The Minister for Information, Kojo Oppong Nkrumah says demands on the government for public services, like the construction of roads and hospitals, have seen an uptake and that one of the ways government can bring about the needed development is to mobilise more domestic revenue to enable it satisfy the legitimate needs of her people.
“Obviously, we would need to introduce some new broad-based taxes if we are to rake in the needed revenues to deliver what our people desire. New taxes may have to be imposed on items that exclude the poor and do not have high cascading effect, so that it does not increase the difficulties that the Ghanaian is going through,” he said.

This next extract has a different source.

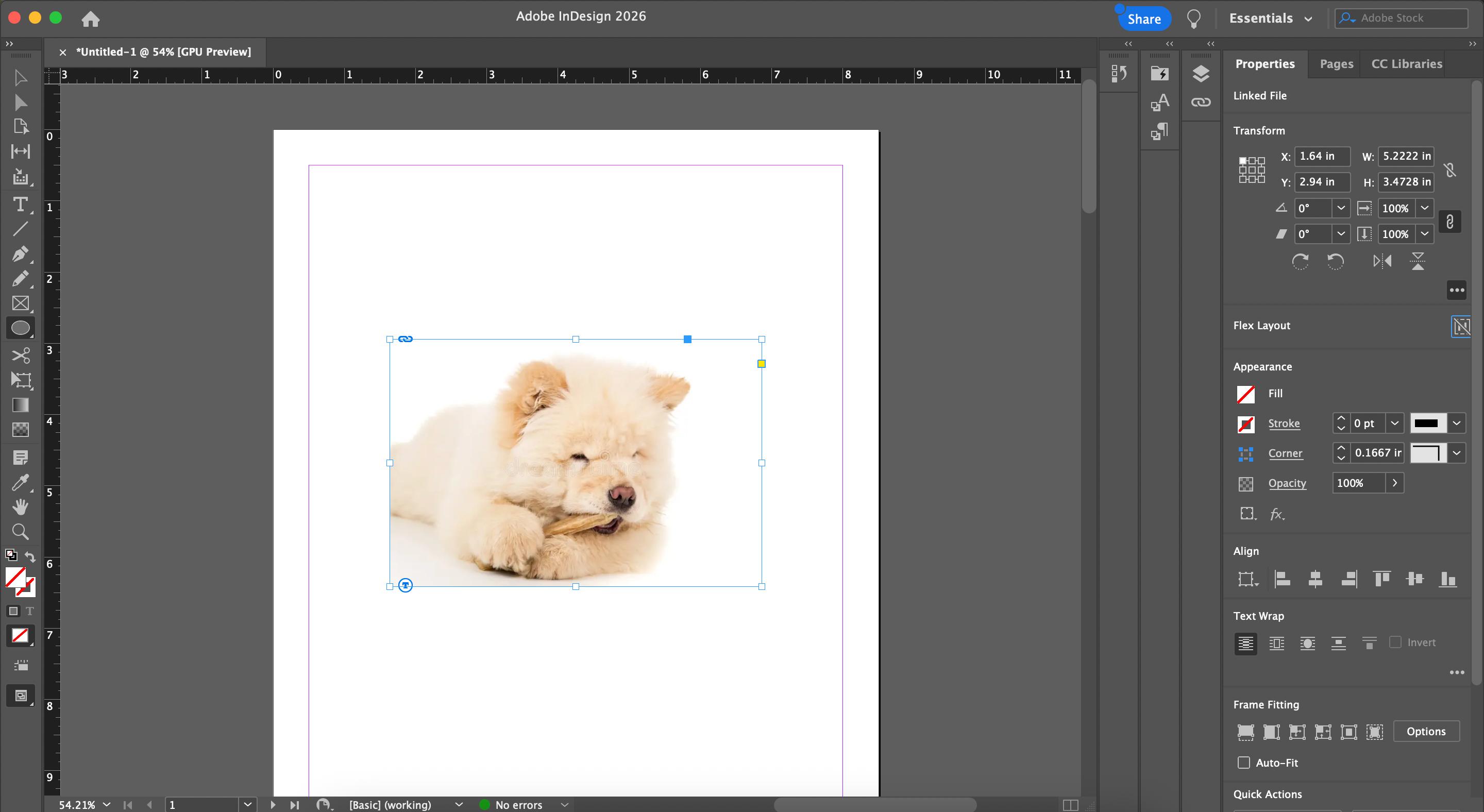
Task: Click the Fill color swatch
Action: (x=1245, y=394)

Speaking to journalists in Accra yesterday, about the 2022 budget statement that will be presented to parliament on Wednesday, November 17, 2021 the information Minister said about 8 percent to 12 percent of the country’s GDP, which ideally should come to government is not coming in.

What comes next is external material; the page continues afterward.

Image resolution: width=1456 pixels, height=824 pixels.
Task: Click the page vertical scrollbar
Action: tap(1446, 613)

Yet, these economic activities are ongoing and are being recorded, forcing government to find ways to mobilise funds through taxes to fund the demand for roads, schools and hospitals.
As government gears up for the presentation of the 2022 Budget Statement and Economic Policy in Parliament on Wednesday, there is an ongoing national conversation on how government should go about its revenue mobilisation in order to close the gaping fiscal deficit in its books.

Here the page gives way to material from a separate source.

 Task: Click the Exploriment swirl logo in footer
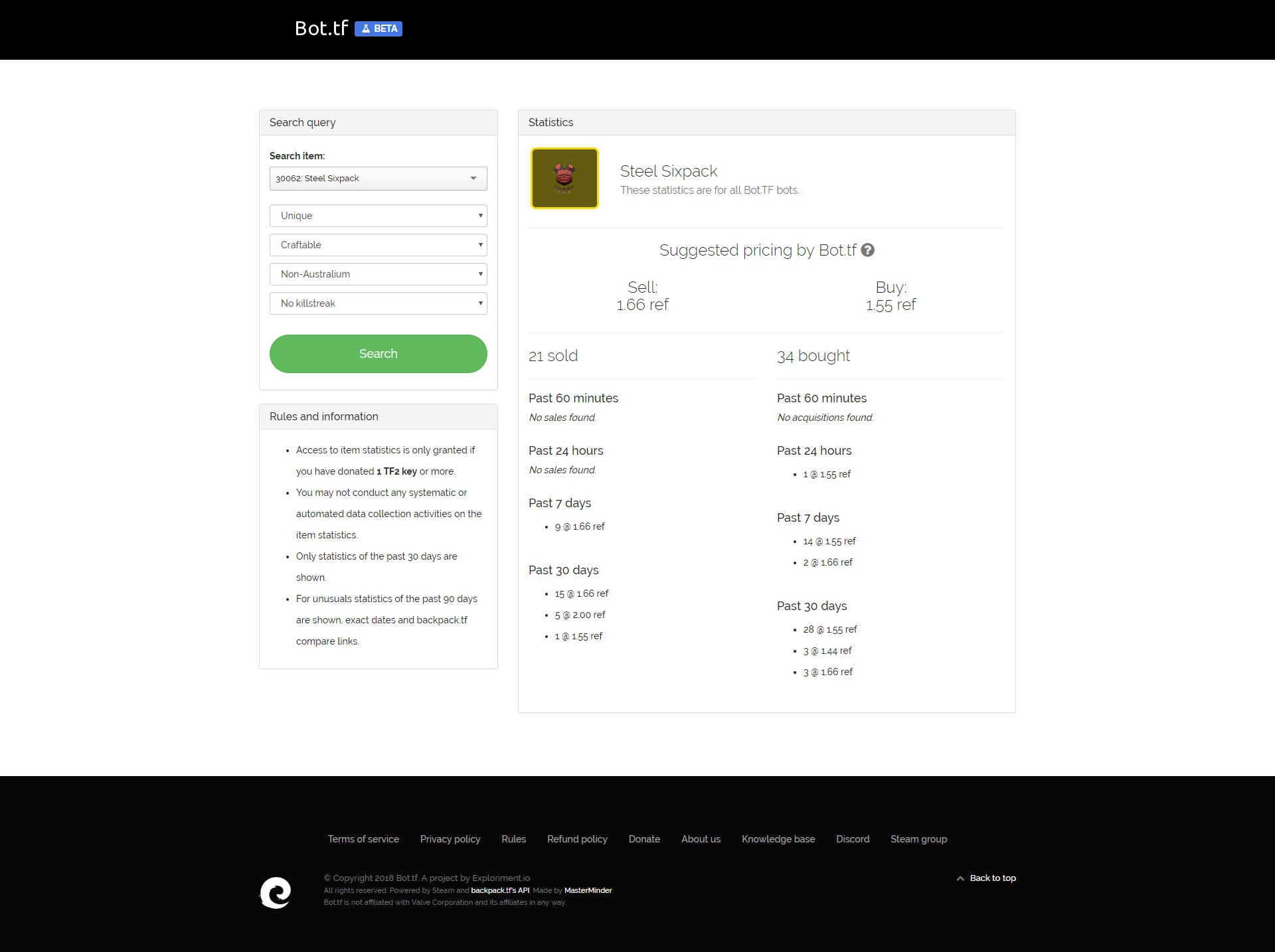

With dwindling revenue streams attributable to the slow-down in business activities occasioned by the Coronavirus pandemic, Ghana is lagging behind most of its peers within the West African sub-region, as far as the Tax to Gross Domestic Product (GDP) ratio is concerned.
While Ghana is doing below 15 percent, countries in the sub-region like Cote d’Ivoire and Nigeria are hovering around an average of 18 percent, raising questions on whether increasing taxes in the 2022 budget will help government shore up revenue inflows to fund developmental projects.
Kojo Oppong Nkrumah assured the nation that government’s target through the 2022 budget is to consolidate the gains made so far in previous years, reboot the economy and set it back on track.